Trecho apresentado>
_ _ _ _
Durante muito tempo, Dardashti tentou controlar a doença com medicamentos. Alguns com efeitos colaterais severos. Mais velho, cansado da rotina imposta pela Crohn, ele decidiu usar a alimentação a seu favor.

Mergulhou em uma batelada de estudos médicos sobre os impactos da nutrição na saúde e nas doenças. Não foi fácil. A literatura especializada era difícil.

Como conta à plataforma TechCrunch, Dardashti quase se transformou em um cientista da alimentação para descobrir quais ingredientes poderiam lhe fazer bem e quais agravariam a sua condição.

Uma vez acertado o cardápio, em apenas quatro meses, ele finalmente recuperou a qualidade de vida. “As pessoas seguem tantas dietas da moda, sem nenhum embasamento científico. E, as que são apoiadas por pesquisas clínicas, quase ninguém conhece”, diz. “As pessoas não deveriam levar décadas, como eu, para descobrir que a solução pode estar na comida.”

E, assim, com o propósito de “democratizar o acesso aos benefícios da nutrição”, em 2019, aos 31 anos, Dardashti fundou a Heali AI. Agora, a healthtech acaba de levantar US$ 3 milhões, em uma rodada liderada pelo fundo belga Astanor Ventures, dedicado às inovações do ecossistema de agrifoodtech.

O aplicativo oferece planos para 200 doenças (Reprodução)

Baseado em inteligência artificial (IA), o aplicativo fornece planos nutricionais personalizados, planejamento de dietas e rastreamento de refeições. A princípio, pode parecer mais uma startup no já densamente povoado universo do aplicativos de programas alimentares –no mínimo, 100 mil em todo o mundo, projetados para movimentar US$ 8,3 bilhões, até 2028.

Mas, na avaliação tanto dos analistas de mercado quanto da comunidade científica, o diferencial do Heali está no rigor das informações fornecidas a seus usuários. Todas amparadas por protocolos médicos baseados em evidência, o que o empreendedor define como “nutrição hiperpersonalizada”.
_ _ _ _
Registros de dados>
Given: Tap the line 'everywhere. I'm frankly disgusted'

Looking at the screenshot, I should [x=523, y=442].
_ _ _ _
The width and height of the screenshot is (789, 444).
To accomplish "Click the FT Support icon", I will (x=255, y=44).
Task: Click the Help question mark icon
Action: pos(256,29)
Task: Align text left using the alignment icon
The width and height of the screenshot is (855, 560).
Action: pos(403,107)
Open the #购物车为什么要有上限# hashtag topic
_ _ _ _
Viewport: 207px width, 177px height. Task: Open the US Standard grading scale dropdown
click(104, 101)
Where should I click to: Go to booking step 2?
_ _ _ _
Complete o seguinte>
1. Diga se cada afirmação está de acordo com o trecho sobre a Heali AI, respondendo sim ou não e citando as palavras do trecho que decidem a questão: (a) Dardashti fundou a Heali AI em 2019, aos 31 anos; (b) a rodada de US$ 3 milhões foi liderada por um fundo belga; (c) depois de acertar o cardápio, Dardashti levou um ano para recuperar a qualidade de vida.
2. Repita, sem nenhuma alteração, a parte do trecho sobre a Heali AI que começa em "Como conta à" e vai até "ecossistema de agrifoodtech.".
As entradas não têm relação com o trecho sobre a Heali AI.

Conjunto de respostas>
1.
(a) Sim: "em 2019, aos 31 anos, Dardashti fundou a Heali AI".
(b) Sim: "em uma rodada liderada pelo fundo belga Astanor Ventures".
(c) Não: "em apenas quatro meses, ele finalmente recuperou a qualidade de vida".

2.
Como conta à plataforma TechCrunch, Dardashti quase se transformou em um cientista da alimentação para descobrir quais ingredientes poderiam lhe fazer bem e quais agravariam a sua condição.

Uma vez acertado o cardápio, em apenas quatro meses, ele finalmente recuperou a qualidade de vida. “As pessoas seguem tantas dietas da moda, sem nenhum embasamento científico. E, as que são apoiadas por pesquisas clínicas, quase ninguém conhece”, diz. “As pessoas não deveriam levar décadas, como eu, para descobrir que a solução pode estar na comida.”

E, assim, com o propósito de “democratizar o acesso aos benefícios da nutrição”, em 2019, aos 31 anos, Dardashti fundou a Heali AI. Agora, a healthtech acaba de levantar US$ 3 milhões, em uma rodada liderada pelo fundo belga Astanor Ventures, dedicado às inovações do ecossistema de agrifoodtech.